• _YOUR TASK_: Of the entries below, return exactly those lines that fall between the one containing "Given: Open the Run and Debug view" and the one containing "This screenshot has width=1512, height=805.", the two end lines included.
------ MATERIAL SHOWN
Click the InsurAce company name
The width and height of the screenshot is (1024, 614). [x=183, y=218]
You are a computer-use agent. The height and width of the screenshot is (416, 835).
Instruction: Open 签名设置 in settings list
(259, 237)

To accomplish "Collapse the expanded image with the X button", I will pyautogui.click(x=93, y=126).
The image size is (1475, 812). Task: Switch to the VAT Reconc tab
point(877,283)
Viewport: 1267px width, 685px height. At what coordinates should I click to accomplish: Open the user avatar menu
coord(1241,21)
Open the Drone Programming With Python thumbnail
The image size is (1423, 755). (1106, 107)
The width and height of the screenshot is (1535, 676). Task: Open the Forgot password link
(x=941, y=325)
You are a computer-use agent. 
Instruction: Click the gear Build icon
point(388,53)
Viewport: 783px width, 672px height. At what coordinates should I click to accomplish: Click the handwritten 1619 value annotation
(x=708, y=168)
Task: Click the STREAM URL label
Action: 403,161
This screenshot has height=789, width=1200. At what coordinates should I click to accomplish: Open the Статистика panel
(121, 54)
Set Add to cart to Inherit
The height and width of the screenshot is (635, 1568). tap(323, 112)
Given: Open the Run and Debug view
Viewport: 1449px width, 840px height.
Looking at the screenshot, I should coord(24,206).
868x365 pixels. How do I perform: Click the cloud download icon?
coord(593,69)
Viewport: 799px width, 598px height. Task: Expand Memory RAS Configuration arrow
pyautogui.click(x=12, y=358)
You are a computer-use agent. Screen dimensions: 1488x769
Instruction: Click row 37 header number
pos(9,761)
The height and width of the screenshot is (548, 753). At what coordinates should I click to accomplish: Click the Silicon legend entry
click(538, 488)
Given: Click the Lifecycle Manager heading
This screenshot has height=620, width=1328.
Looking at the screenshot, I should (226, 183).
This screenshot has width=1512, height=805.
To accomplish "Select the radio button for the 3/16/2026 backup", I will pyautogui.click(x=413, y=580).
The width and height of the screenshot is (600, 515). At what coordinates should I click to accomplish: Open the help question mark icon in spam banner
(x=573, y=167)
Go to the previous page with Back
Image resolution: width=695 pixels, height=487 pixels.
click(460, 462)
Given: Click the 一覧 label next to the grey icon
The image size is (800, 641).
------------
• _ANSWER BOX_:
Given: Open the Run and Debug view
Viewport: 1449px width, 840px height.
Looking at the screenshot, I should coord(24,206).
868x365 pixels. How do I perform: Click the cloud download icon?
coord(593,69)
Viewport: 799px width, 598px height. Task: Expand Memory RAS Configuration arrow
pyautogui.click(x=12, y=358)
You are a computer-use agent. Screen dimensions: 1488x769
Instruction: Click row 37 header number
pos(9,761)
The height and width of the screenshot is (548, 753). At what coordinates should I click to accomplish: Click the Silicon legend entry
click(538, 488)
Given: Click the Lifecycle Manager heading
This screenshot has height=620, width=1328.
Looking at the screenshot, I should (226, 183).
This screenshot has width=1512, height=805.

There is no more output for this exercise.